Dolomiti Energia Trentino-AX Armani Exchange Milano 61-60

Lunedì 8 marzo 2021

Domenica scorsa ero stato molto critico sull’atteggiamento con cui la Fortitudo aveva approcciato la partita al Forum. Già in quel primo quarto in cui era affogata sotto una scarica di triple e aprendo il centroarea in maniera continua alle penetrazioni di Rodriguez, mi era sembrato che Bologna avesse non soltanto preparato male la gara, ma che fosse anche – cosa peggiore – scesa in campo già demotivata. Con Trento, invece, ho visto finalmente quello che volevo vedere.

Una squadra sulla carta inferiore ha un solo modo per poter battere un’avversario favorito. Attaccarlo, aggredirlo, metterlo sotto pressione sin dalla palla a due, togliergli da subito sicurezze, certezze e automatismi. Certo, per farlo occorre un grado di fisicità e atletismo notevole, ma Trento è squadra con queste caratteristiche. L’organizzazione difensiva dell’Aquila è stata eccellente, per non dire eccezionale.

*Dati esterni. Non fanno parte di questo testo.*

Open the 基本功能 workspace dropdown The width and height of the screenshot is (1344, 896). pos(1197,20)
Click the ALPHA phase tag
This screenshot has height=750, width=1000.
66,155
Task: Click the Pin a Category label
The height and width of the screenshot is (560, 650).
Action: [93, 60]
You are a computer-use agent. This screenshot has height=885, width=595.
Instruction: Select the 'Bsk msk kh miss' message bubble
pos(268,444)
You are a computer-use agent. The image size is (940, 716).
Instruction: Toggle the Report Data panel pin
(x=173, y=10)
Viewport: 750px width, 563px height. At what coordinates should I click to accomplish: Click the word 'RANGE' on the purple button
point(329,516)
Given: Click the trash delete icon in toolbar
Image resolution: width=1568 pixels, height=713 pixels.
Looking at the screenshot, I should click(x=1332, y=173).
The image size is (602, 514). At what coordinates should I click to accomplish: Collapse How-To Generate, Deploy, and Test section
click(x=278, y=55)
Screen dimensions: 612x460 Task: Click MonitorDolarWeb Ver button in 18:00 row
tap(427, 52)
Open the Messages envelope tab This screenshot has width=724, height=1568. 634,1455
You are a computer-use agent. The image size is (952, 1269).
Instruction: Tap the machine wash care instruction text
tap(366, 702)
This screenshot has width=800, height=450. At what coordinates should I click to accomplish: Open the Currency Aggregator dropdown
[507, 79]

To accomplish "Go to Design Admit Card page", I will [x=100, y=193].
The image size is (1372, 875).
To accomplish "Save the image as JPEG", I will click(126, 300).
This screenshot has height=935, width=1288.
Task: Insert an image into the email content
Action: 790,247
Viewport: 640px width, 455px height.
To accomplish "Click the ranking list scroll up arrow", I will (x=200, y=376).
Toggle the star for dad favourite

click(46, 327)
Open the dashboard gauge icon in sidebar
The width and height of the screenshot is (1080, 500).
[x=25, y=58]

A tratti, ho rivisto gli stessi principi della difesa di Messina: pressione forte sulla palla, show dei lunghi per rompere il timing del passaggio, lato debole pronto ad aiutare e ruotare, raddoppi quasi automatici in post, area circondata come un fortino.

Il risultato è stato evidente. Milano non segnava 60 punti dall’età della pietra, ma, produzione offensiva a parte, è mancata la solita fluidità, la solita sicurezza degli interpreti. Una settimana dopo il record societario di 21 triple, ho visto più air-ball al PalaTrento che in tutta la stagione. E un motivo ci sarà anche stato. A questo punto sorge spontanea una considerazione: quei principi difensivi, che non mi sembrano molto distanti da quelli dell’Olimpia, possono essere adottati da qualsiasi squadra con una buona preparazione. La sfida, che Milano sta vincendo quest’anno, è riuscire a mantenerli tali per tutta la stagione, e non proporli soltanto in maniera estemporanea.

Gary Browne a parte, i cui istinti offensivi sono ben noti così come i suoi alti e bassi umorali, è stata la partita di Kelvin Martin, e non soltanto per quel tap-in nel traffico a rimbalzo offensivo che ha chiuso i conti nel finale. Martin ha segnato solo quel singolo canestro, ma ha riempito la serata di centinaia di altre piccole cose oscure che fanno la differenza. Se soltanto avesse un po’ più di continuità, sarebbe un giocatore molto più devastante. Ma è stata anche la partita di JaCorey Williams, giocatore che mi ha subito stuzzicato sin dalla prima apparizione in Supercoppa, ad agosto, e che ho sempre ritenuto il perno di questa squadra. Mi intriga, perché è il ritratto perfetto del centro moderno. Atletico e saltatore ma anche muscolare. Mutuando un’espressione cara a coach Casalini, mi piace sempre definirlo “sbisciolante”. Nel nostro campionato non c’è nessuno come lui, con quelle caratteristiche fisiche, tecniche, di equilibrio e coordinazione che gli permettono di “ballare”, quasi in punta di piedi, nel cuore dell’area, schivando corpi e braccia dei difensori.

Su Milano c’è molto meno da dire, eccezion fatta che, se Kevin Punter avesse segnato quella tripla che Rodriguez gli aveva regalato con quattro metri di spazio nel finale, saremmo stati qui a parlare con tutt’altro tono, di una vittoria epica conquistata in un oceano di difficoltà. D’altronde, quando Punter ha ricevuto quel pallone, ero già pronto a scrivere “3” a referto. Quello è il suo tiro se ce n’è uno, per definizione. Ma è andato cortissimo, scheggiando appena appena il primo ferro. Così come tanti altri tiri di Rodriguez, di Roll e di Shields. D’altronde, la fatica si può anche coprire in difesa, dove si gioca d’istinto, di rabbia, di agonismo, ma non in attacco, dove serve invece freddezza, precisione e lucidità. E in questo periodo della stagione, dopo l’ennesimo doppio turno di Eurolega e trasferte continue, di ossigeno al cervello sembra esserne rimasto poco. Com’è anche naturale che sia.